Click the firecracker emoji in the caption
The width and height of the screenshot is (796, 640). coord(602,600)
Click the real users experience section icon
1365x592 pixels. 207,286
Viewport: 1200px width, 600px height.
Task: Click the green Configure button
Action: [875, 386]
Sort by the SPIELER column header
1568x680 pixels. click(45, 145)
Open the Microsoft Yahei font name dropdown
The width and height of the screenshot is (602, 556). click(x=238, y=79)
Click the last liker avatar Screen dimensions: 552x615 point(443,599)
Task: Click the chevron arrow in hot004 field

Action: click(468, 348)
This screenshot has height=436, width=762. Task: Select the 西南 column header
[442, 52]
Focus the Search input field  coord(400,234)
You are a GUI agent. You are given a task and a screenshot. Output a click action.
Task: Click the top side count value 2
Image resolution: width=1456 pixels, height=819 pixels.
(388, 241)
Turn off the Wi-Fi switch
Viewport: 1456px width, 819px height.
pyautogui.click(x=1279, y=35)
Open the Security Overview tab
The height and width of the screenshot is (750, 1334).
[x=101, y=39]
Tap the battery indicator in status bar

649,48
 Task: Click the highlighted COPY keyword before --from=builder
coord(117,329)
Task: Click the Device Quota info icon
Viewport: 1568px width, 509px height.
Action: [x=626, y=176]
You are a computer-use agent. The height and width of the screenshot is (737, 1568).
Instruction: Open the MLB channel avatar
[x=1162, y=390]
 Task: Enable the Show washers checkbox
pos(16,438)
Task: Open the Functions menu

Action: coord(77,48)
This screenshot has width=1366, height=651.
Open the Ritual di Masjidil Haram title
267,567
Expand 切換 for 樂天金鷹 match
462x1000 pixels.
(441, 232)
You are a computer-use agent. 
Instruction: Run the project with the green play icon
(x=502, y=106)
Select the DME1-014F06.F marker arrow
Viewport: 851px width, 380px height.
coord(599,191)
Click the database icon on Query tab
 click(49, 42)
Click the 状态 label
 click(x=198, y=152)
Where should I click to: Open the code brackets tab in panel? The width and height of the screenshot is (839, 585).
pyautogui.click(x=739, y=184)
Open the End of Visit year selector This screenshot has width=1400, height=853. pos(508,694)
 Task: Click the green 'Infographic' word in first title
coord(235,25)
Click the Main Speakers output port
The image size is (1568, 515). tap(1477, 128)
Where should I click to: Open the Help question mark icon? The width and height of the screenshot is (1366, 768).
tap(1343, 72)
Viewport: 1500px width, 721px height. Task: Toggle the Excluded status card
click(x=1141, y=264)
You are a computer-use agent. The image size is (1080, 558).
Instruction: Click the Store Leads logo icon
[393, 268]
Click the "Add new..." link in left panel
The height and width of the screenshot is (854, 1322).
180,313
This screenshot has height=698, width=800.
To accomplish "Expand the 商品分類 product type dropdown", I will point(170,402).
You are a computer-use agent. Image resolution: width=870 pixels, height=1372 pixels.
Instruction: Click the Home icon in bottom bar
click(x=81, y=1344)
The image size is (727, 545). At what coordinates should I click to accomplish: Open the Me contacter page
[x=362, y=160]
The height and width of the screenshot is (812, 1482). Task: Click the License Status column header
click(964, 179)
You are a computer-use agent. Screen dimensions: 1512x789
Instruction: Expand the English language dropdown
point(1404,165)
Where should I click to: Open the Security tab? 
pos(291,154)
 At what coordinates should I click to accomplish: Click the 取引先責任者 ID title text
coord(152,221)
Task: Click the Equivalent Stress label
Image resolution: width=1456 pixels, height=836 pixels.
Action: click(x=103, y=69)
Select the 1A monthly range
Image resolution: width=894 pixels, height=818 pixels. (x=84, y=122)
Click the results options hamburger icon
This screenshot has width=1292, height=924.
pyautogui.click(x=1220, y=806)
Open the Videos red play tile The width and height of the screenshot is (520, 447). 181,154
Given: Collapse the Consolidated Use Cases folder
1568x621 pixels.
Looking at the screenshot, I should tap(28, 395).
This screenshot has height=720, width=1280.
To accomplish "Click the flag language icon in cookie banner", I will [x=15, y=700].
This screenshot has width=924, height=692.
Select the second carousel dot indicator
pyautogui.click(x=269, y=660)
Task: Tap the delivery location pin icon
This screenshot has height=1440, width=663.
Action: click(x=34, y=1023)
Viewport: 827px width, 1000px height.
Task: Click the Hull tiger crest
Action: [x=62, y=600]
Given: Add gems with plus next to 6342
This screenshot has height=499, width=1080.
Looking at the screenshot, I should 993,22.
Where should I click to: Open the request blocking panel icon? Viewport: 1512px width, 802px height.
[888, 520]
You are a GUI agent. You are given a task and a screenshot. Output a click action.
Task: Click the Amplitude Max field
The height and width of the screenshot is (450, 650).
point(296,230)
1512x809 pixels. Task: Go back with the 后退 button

Work to do:
Reproduce every row above verbatim, from the first to the last, with each character and line break unchanged.

Full answer:
Click the firecracker emoji in the caption
The width and height of the screenshot is (796, 640). coord(602,600)
Click the real users experience section icon
1365x592 pixels. 207,286
Viewport: 1200px width, 600px height.
Task: Click the green Configure button
Action: [875, 386]
Sort by the SPIELER column header
1568x680 pixels. click(45, 145)
Open the Microsoft Yahei font name dropdown
The width and height of the screenshot is (602, 556). click(x=238, y=79)
Click the last liker avatar Screen dimensions: 552x615 point(443,599)
Task: Click the chevron arrow in hot004 field

Action: click(468, 348)
This screenshot has height=436, width=762. Task: Select the 西南 column header
[442, 52]
Focus the Search input field  coord(400,234)
You are a GUI agent. You are given a task and a screenshot. Output a click action.
Task: Click the top side count value 2
Image resolution: width=1456 pixels, height=819 pixels.
(388, 241)
Turn off the Wi-Fi switch
Viewport: 1456px width, 819px height.
pyautogui.click(x=1279, y=35)
Open the Security Overview tab
The height and width of the screenshot is (750, 1334).
[x=101, y=39]
Tap the battery indicator in status bar

649,48
 Task: Click the highlighted COPY keyword before --from=builder
coord(117,329)
Task: Click the Device Quota info icon
Viewport: 1568px width, 509px height.
Action: [x=626, y=176]
You are a computer-use agent. The height and width of the screenshot is (737, 1568).
Instruction: Open the MLB channel avatar
[x=1162, y=390]
 Task: Enable the Show washers checkbox
pos(16,438)
Task: Open the Functions menu

Action: coord(77,48)
This screenshot has width=1366, height=651.
Open the Ritual di Masjidil Haram title
267,567
Expand 切換 for 樂天金鷹 match
462x1000 pixels.
(441, 232)
You are a computer-use agent. 
Instruction: Run the project with the green play icon
(x=502, y=106)
Select the DME1-014F06.F marker arrow
Viewport: 851px width, 380px height.
coord(599,191)
Click the database icon on Query tab
 click(49, 42)
Click the 状态 label
 click(x=198, y=152)
Where should I click to: Open the code brackets tab in panel? The width and height of the screenshot is (839, 585).
pyautogui.click(x=739, y=184)
Open the End of Visit year selector This screenshot has width=1400, height=853. pos(508,694)
 Task: Click the green 'Infographic' word in first title
coord(235,25)
Click the Main Speakers output port
The image size is (1568, 515). tap(1477, 128)
Where should I click to: Open the Help question mark icon? The width and height of the screenshot is (1366, 768).
tap(1343, 72)
Viewport: 1500px width, 721px height. Task: Toggle the Excluded status card
click(x=1141, y=264)
You are a computer-use agent. The image size is (1080, 558).
Instruction: Click the Store Leads logo icon
[393, 268]
Click the "Add new..." link in left panel
The height and width of the screenshot is (854, 1322).
180,313
This screenshot has height=698, width=800.
To accomplish "Expand the 商品分類 product type dropdown", I will point(170,402).
You are a computer-use agent. Image resolution: width=870 pixels, height=1372 pixels.
Instruction: Click the Home icon in bottom bar
click(x=81, y=1344)
The image size is (727, 545). At what coordinates should I click to accomplish: Open the Me contacter page
[x=362, y=160]
The height and width of the screenshot is (812, 1482). Task: Click the License Status column header
click(964, 179)
You are a computer-use agent. Screen dimensions: 1512x789
Instruction: Expand the English language dropdown
point(1404,165)
Where should I click to: Open the Security tab? 
pos(291,154)
 At what coordinates should I click to accomplish: Click the 取引先責任者 ID title text
coord(152,221)
Task: Click the Equivalent Stress label
Image resolution: width=1456 pixels, height=836 pixels.
Action: click(x=103, y=69)
Select the 1A monthly range
Image resolution: width=894 pixels, height=818 pixels. (x=84, y=122)
Click the results options hamburger icon
This screenshot has width=1292, height=924.
pyautogui.click(x=1220, y=806)
Open the Videos red play tile The width and height of the screenshot is (520, 447). 181,154
Given: Collapse the Consolidated Use Cases folder
1568x621 pixels.
Looking at the screenshot, I should tap(28, 395).
This screenshot has height=720, width=1280.
To accomplish "Click the flag language icon in cookie banner", I will [x=15, y=700].
This screenshot has width=924, height=692.
Select the second carousel dot indicator
pyautogui.click(x=269, y=660)
Task: Tap the delivery location pin icon
This screenshot has height=1440, width=663.
Action: click(x=34, y=1023)
Viewport: 827px width, 1000px height.
Task: Click the Hull tiger crest
Action: [x=62, y=600]
Given: Add gems with plus next to 6342
This screenshot has height=499, width=1080.
Looking at the screenshot, I should 993,22.
Where should I click to: Open the request blocking panel icon? Viewport: 1512px width, 802px height.
[888, 520]
You are a GUI agent. You are given a task and a screenshot. Output a click action.
Task: Click the Amplitude Max field
The height and width of the screenshot is (450, 650).
point(296,230)
1512x809 pixels. Task: Go back with the 后退 button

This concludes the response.